------ MATERIAL PROVIDED ------

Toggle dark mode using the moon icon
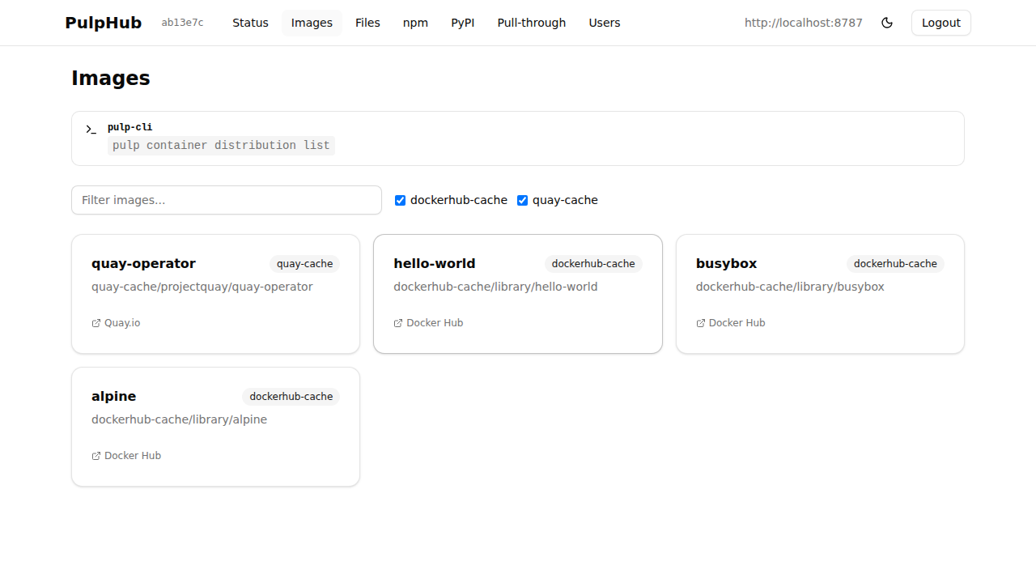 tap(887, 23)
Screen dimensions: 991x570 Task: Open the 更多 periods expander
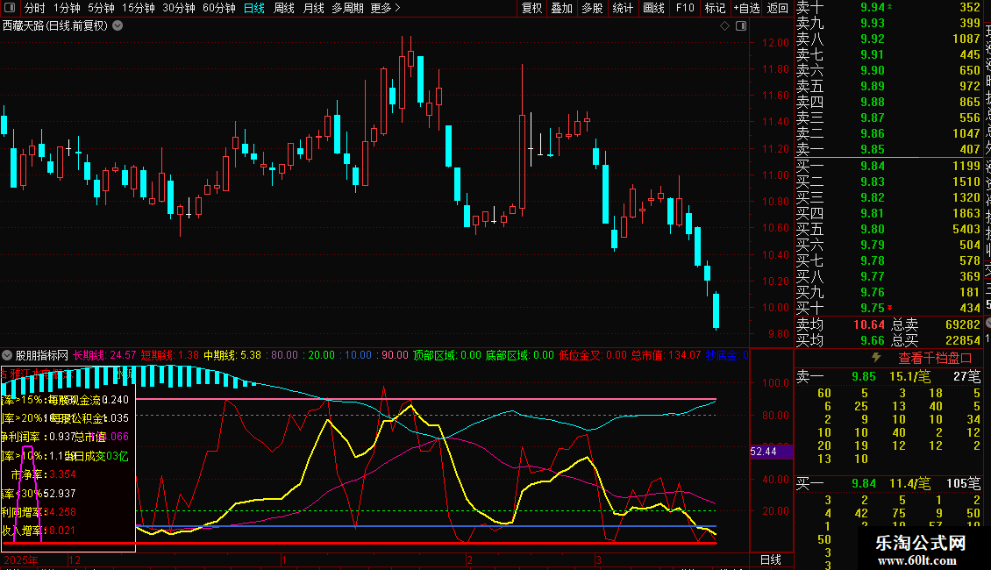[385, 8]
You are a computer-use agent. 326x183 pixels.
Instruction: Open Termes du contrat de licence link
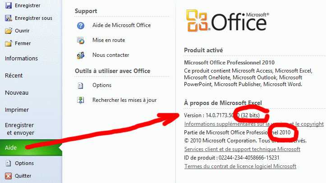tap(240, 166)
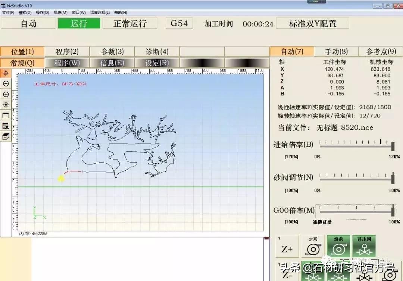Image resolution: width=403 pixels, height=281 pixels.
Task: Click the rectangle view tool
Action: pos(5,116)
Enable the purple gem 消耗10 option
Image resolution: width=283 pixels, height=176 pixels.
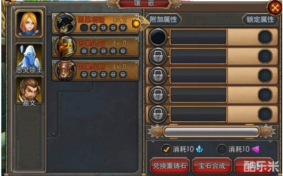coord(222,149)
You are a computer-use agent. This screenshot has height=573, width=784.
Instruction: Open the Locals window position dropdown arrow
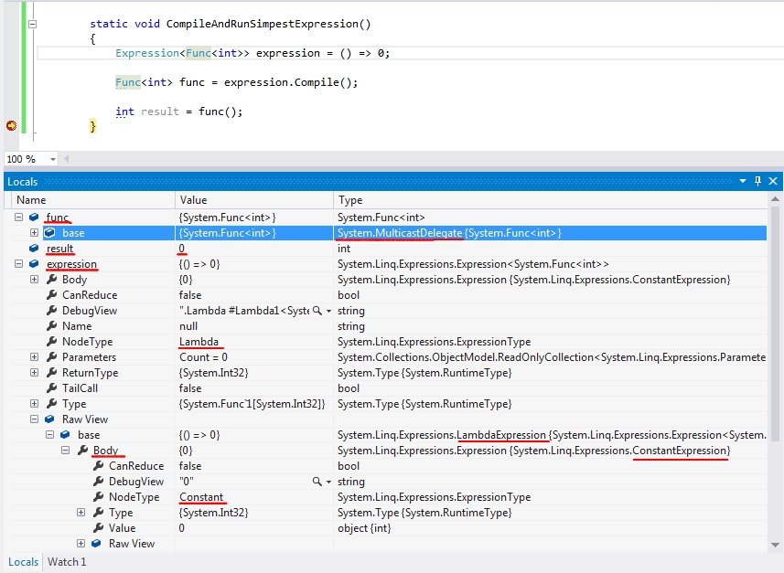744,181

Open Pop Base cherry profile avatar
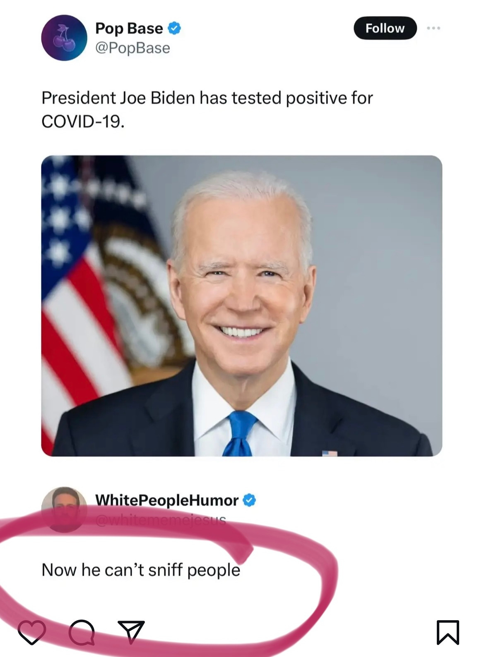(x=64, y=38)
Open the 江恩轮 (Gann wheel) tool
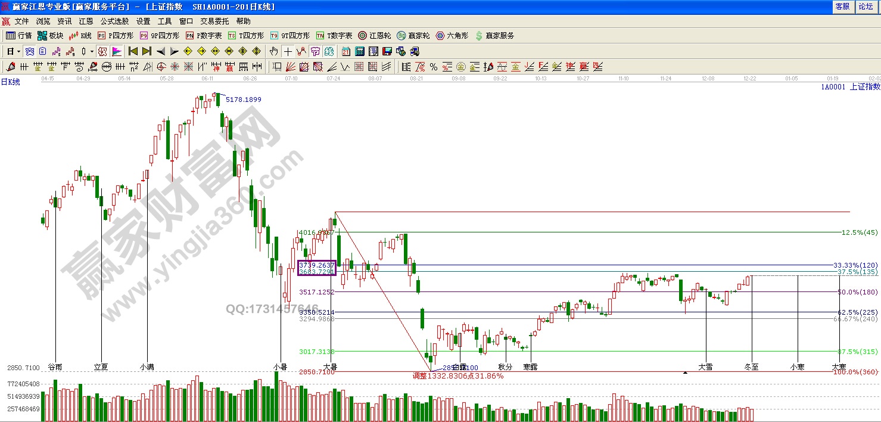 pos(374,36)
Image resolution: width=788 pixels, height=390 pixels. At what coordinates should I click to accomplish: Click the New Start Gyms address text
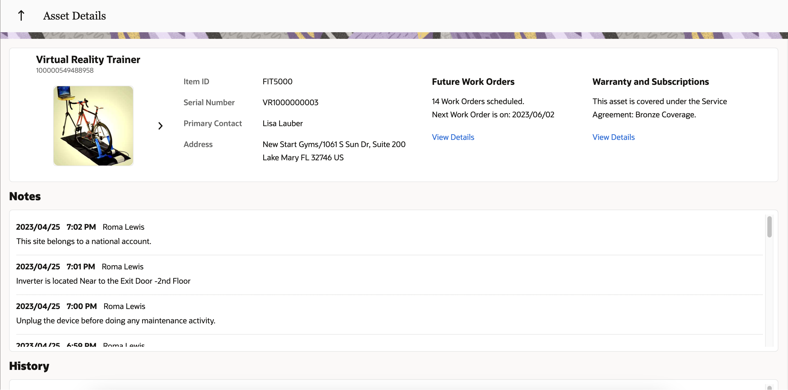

------

Please transcribe every item above word for word, leaving out the pictures.

> **EXERCISE RESULT**:
Toggle dark mode using the moon icon
 tap(887, 23)
Screen dimensions: 991x570 Task: Open the 更多 periods expander
[385, 8]
You are a computer-use agent. 326x183 pixels.
Instruction: Open Termes du contrat de licence link
tap(240, 166)
Image resolution: width=403 pixels, height=281 pixels.
Task: Click the rectangle view tool
Action: pos(5,116)
Enable the purple gem 消耗10 option
Image resolution: width=283 pixels, height=176 pixels.
coord(222,149)
You are a computer-use agent. This screenshot has height=573, width=784.
Instruction: Open the Locals window position dropdown arrow
744,181

Open Pop Base cherry profile avatar
(x=64, y=38)
Open the 江恩轮 (Gann wheel) tool
 pos(374,36)
Image resolution: width=788 pixels, height=390 pixels. At what coordinates should I click to accomplish: Click the New Start Gyms address text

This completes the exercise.